Re: [DISCUSS] Eagle incubator proposal

2015-10-20 Thread Zhang, Edward (GDI Hadoop)
Eagle in realtime evaluates security policies against event stream in a
fully distributed way, so low latency and event partition are the two
important factors for identifying malicious access instantly. So
onboarding data through Falcon should consider these.

Thanks
Edward Zhang

On 10/19/15, 22:46, "Jean-Baptiste Onofré"  wrote:

>It makes sense. I will try to contribute on this ;)
>
>Regards
>JB
>
>On 10/19/2015 09:46 PM, Zhang, Edward (GDI Hadoop) wrote:
>> Hi JB,
>>
>> That is a good Point. Good to know that Falcon feeds HDFS/Hive/HBase
>>data
>> changes, so this feature would complement Eagle which today mainly
>>focuses
>> on HDFS/Hive/HBase data access including view, change, delete etc. Eagle
>> would benefit if Eagle can instantly capture data change from Falcon.
>>
>> Thanks
>> Edward Zhang
>>
>>
>>
>> On 10/19/15, 8:40, "Jean-Baptiste Onofré"  wrote:
>>
>>> Hi Arun,
>>>
>>> very interesting proposal. I may see some possible interaction with
>>> Falcon. In Falcon, we have HDFS files (and Hive/HBase) monitoring (with
>>> a kind of Change Data Capture), etc.
>>>
>>> So, I see a different perspective in Eagle, but Eagle could also
>>> leverage Falcon somehow.
>>>
>>> Regards
>>> JB
>>>
>>> On 10/19/2015 05:33 PM, Manoharan, Arun wrote:
 Hello Everyone,

 My name is Arun Manoharan. Currently a product manager in the
Analytics
 platform team at eBay Inc.

 I would like to start a discussion on Eagle and its joining the ASF as
 an incubation project.

 Eagle is a Monitoring solution for Hadoop to instantly identify access
 to sensitive data, recognize attacks, malicious activities and take
 actions in real time. Eagle supports a wide variety of policies on
HDFS
 data and Hive. Eagle also provides machine learning models for
detecting
 anomalous user behavior in Hadoop.

 The proposal is available on the wiki here:
 https://wiki.apache.org/incubator/EagleProposal

 The text of the proposal is also available at the end of this email.

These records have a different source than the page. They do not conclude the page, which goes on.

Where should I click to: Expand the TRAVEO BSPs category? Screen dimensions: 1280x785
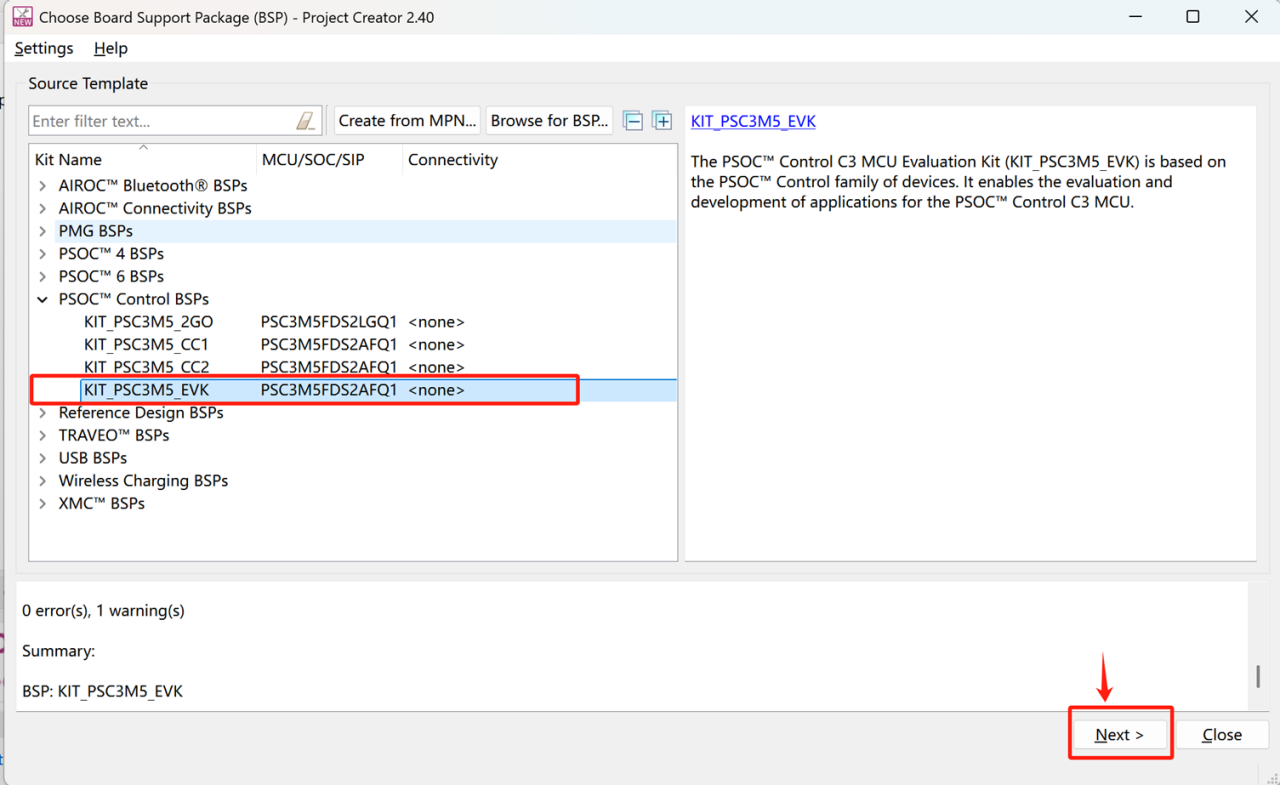pyautogui.click(x=42, y=435)
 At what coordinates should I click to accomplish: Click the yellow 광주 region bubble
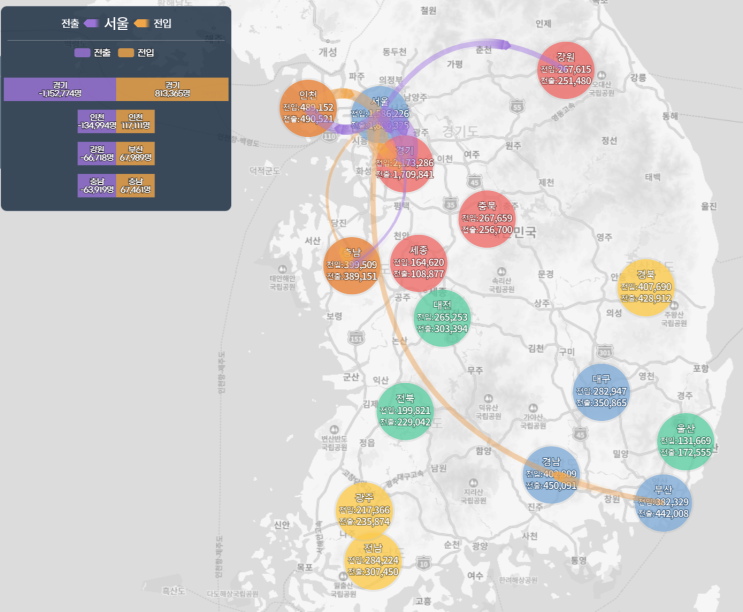tap(364, 510)
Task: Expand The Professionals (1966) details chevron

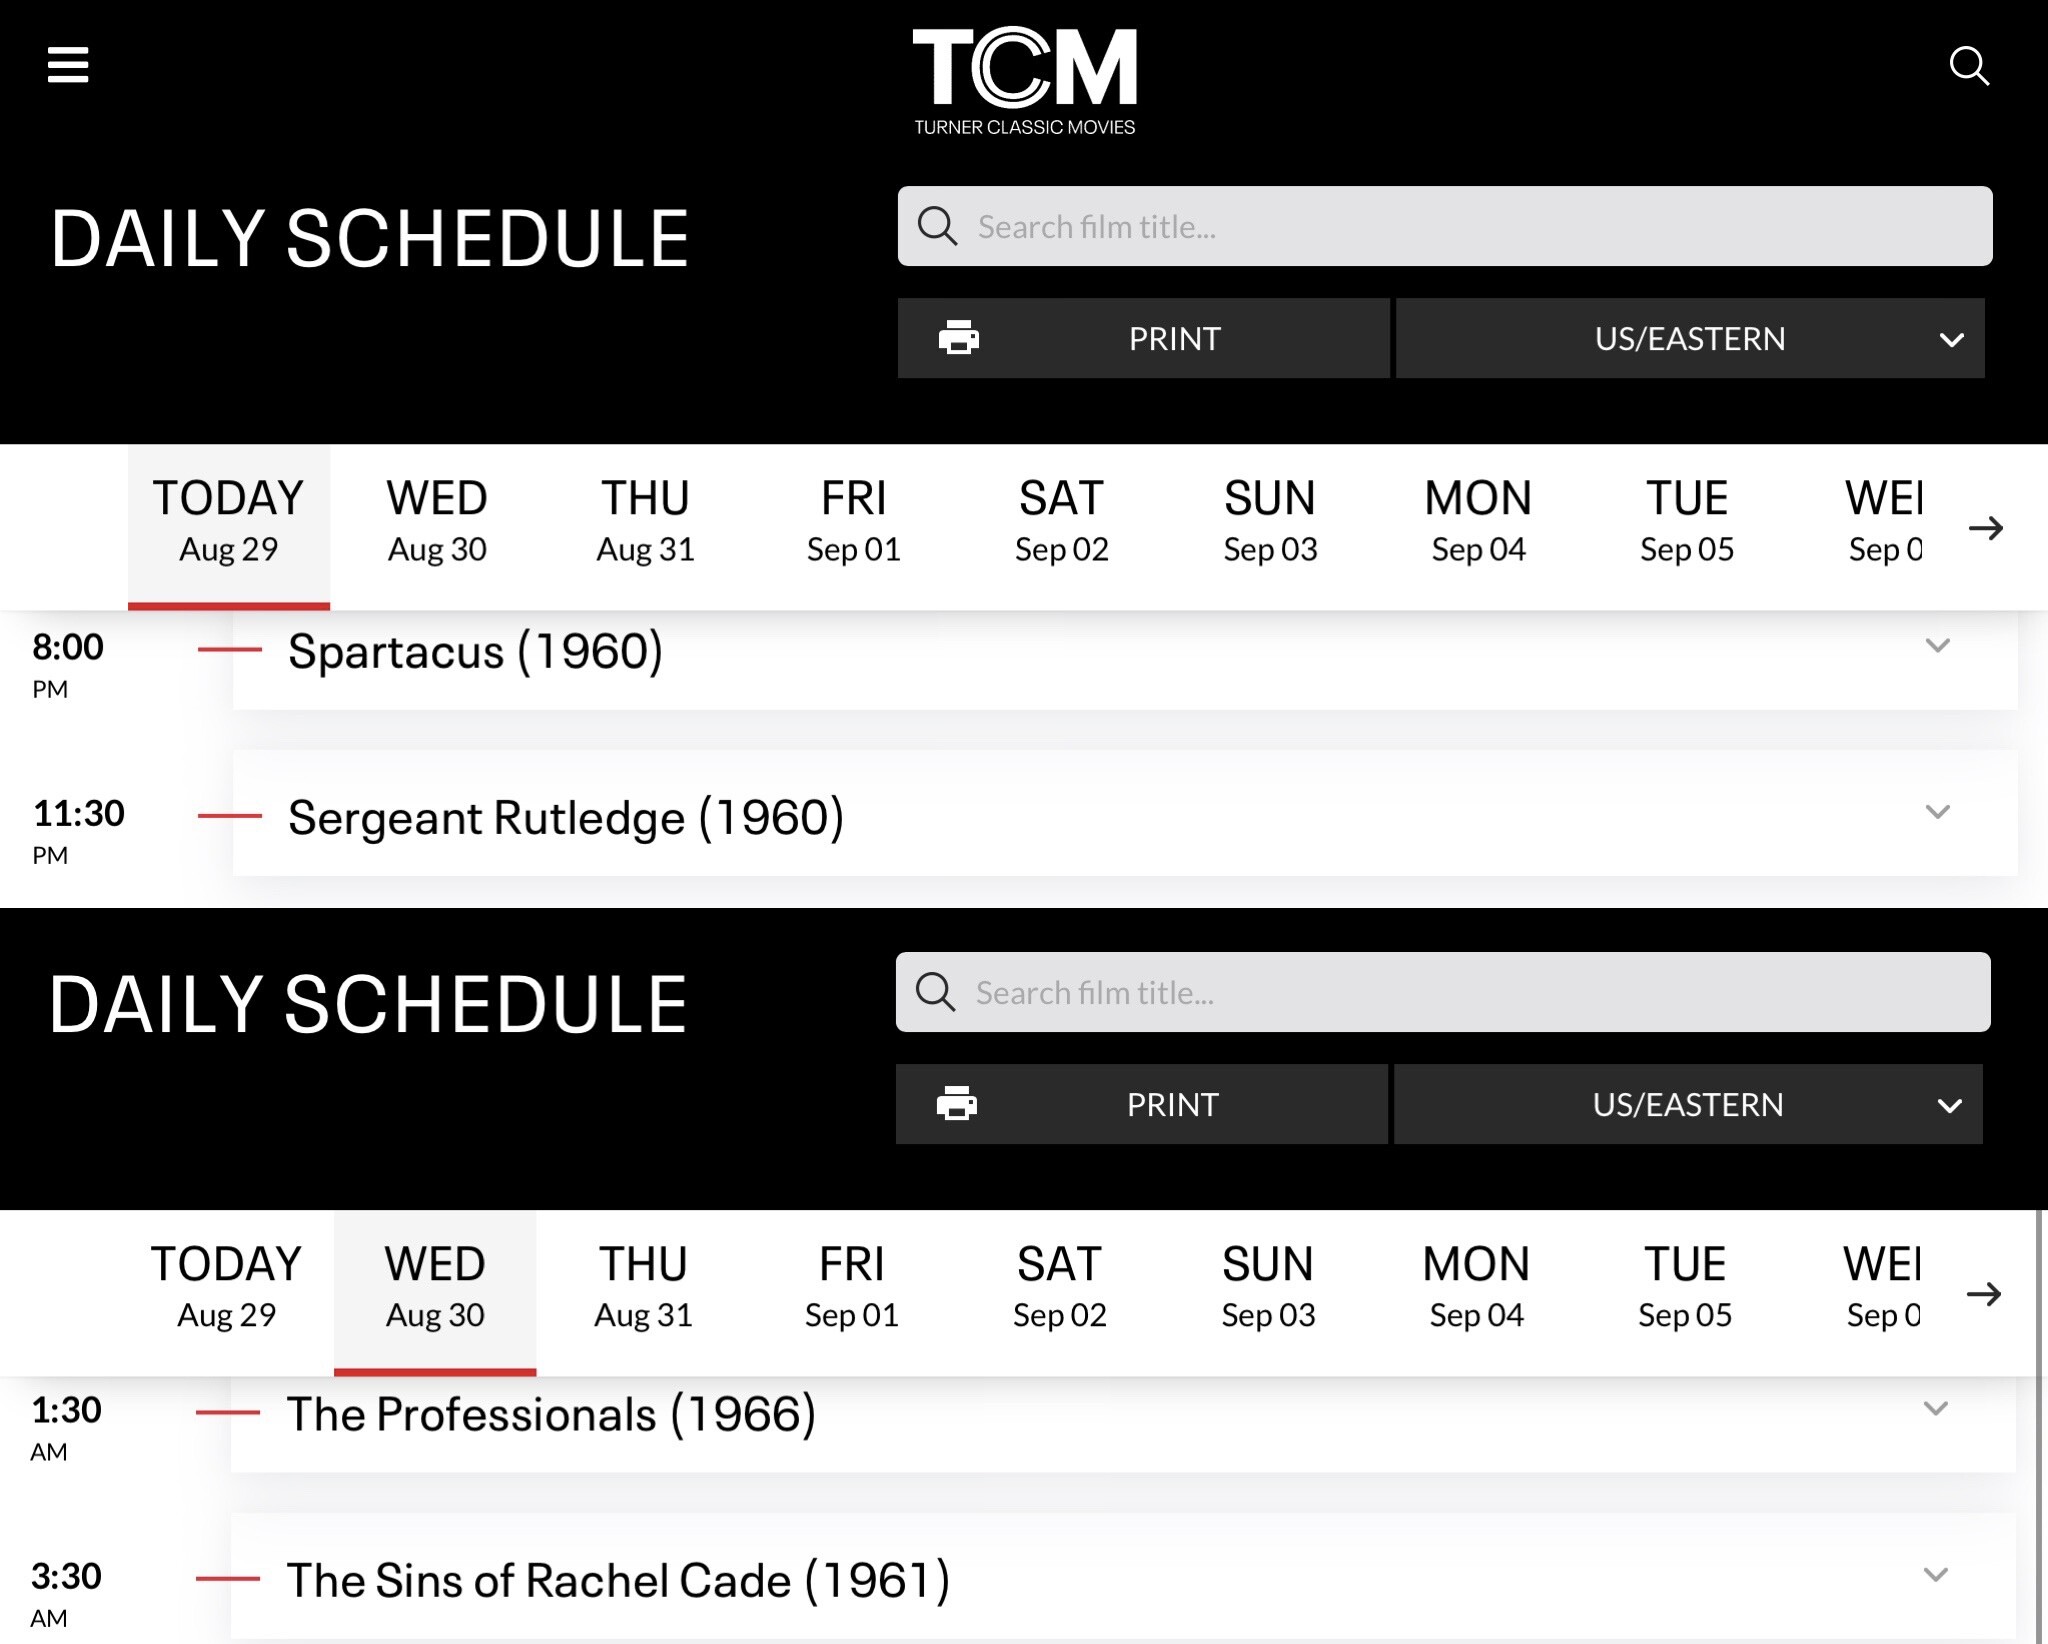Action: click(x=1935, y=1409)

 Thanks for your time and help.

 Thanks,
 Arun

 

 Eagle

 Abstract
 Eagle is an Open Source Monitoring solution for Hadoop to instantly
 identify access to sensitive data, recognize attacks, malicious
 activities in hadoop and take actions.

 Proposal
 Eagle audits access to HDFS files, Hive and HBase tables in real time,
 enforces policies defined on sensitive data access and alerts or
blocks
 user¹s access to that sensitive data in real time. Eagle also creates
 user profiles based on the typical access behaviour for HDFS and Hive
 and sends alerts when anomalous behaviour is detected. Eagle can also
 import sensitive data information classified by external
classification
 engines to help define its policies.

 Overview of Eagle
 Eagle has 3 main parts.
 1.Data collection and storage - Eagle collects data from various
hadoop
 logs in real time using Kafka/Yarn API and uses HDFS and HBase for
 storage.
 2.Data processing and policy engine - Eagle allows users to create
 policies based on various metadata properties on HDFS, Hive and HBase
 data.
 3.Eagle services - Eagle services include policy manager, query
service
 and the visualization component. Eagle provides intuitive user
interface
 to administer Eagle and an alert dashboard to respond to real time
 alerts.

 Data Collection and Storage:
 Eagle provides programming API for extending Eagle to integrate any
 data source into Eagle policy evaluation framework. For example, Eagle
 hdfs audit monitoring collects data from Kafka which is populated from
 namenode log4j appender or from logstash agent. Eagle hive monitoring
 collects hive query logs from running job through YARN API, which is
 designed to be scalable and fault-tolerant. Eagle uses HBase as
storage
 for storing metadata and metrics data, and also supports relational
 database through configuration change.

 Data Processing and Policy Engine:
 Processing Engine: Eagle provides stream processing API which is an
 abstraction of Apache Storm. It can also be extended to other
streaming
 engines. This abstraction allows developers to assemble data
 transformation, filtering, external data join etc. without physically
 bound to a specific streaming platform. Eagle streaming API allows
 developers to easily integrate business logic with Eagle policy engine
 and internally Eagle framework compiles business logic execution DAG
 into program primitives of underlying stream infrastructure e.g.
Apache
 Storm. For example, Eagle HDFS monitoring transforms audit log from
 Namenode to object and joins sensitivity metadata, security zone
 metadata which are generated from external 

Re: [DISCUSS] Eagle incubator proposal

2015-10-20 Thread Greg Stein
Hey there, Arun! ... I have no commentary on the proposal itself, as it
looks like a great proposal. I would suggest being a bit wary of the name,
as "Eagle" is a *very* popular PCB design program.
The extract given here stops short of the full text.